▶ [PROBLEM DESCRIPTION]: Starting with the line that contains "Paris (206, 1265)" and stopping after the line that contains "Notfallnummern (228, 2016)", return each line below exactly as written, with no others.

-----

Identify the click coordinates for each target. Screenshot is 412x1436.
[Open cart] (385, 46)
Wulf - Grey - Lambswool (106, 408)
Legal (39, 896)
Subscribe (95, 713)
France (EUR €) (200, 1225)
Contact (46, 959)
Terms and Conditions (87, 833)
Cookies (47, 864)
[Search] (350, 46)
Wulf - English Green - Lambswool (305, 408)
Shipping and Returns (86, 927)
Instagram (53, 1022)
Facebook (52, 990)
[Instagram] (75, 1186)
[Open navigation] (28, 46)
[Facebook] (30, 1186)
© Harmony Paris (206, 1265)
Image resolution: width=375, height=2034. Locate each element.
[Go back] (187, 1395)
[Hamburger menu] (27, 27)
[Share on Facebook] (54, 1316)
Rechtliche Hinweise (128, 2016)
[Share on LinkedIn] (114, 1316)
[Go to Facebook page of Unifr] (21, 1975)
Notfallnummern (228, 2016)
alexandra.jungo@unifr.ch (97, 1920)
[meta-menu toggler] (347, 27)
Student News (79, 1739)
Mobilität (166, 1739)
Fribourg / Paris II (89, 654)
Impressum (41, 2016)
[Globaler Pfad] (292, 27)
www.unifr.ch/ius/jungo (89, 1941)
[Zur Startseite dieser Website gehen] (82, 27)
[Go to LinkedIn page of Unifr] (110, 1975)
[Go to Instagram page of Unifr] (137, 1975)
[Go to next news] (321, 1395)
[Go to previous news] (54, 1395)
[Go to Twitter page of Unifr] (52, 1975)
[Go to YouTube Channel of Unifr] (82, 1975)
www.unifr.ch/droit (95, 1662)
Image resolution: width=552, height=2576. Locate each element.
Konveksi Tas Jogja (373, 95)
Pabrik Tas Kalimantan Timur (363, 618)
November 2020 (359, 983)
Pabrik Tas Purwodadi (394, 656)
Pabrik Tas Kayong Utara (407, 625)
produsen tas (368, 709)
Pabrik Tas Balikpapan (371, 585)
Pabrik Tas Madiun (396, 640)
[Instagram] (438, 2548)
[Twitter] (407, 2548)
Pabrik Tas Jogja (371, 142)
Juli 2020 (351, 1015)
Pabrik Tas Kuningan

-----

▶ [SOLUTION FOR THIS EXERCISE]:
© Harmony Paris (206, 1265)
Image resolution: width=375, height=2034. Locate each element.
[Go back] (187, 1395)
[Hamburger menu] (27, 27)
[Share on Facebook] (54, 1316)
Rechtliche Hinweise (128, 2016)
[Share on LinkedIn] (114, 1316)
[Go to Facebook page of Unifr] (21, 1975)
Notfallnummern (228, 2016)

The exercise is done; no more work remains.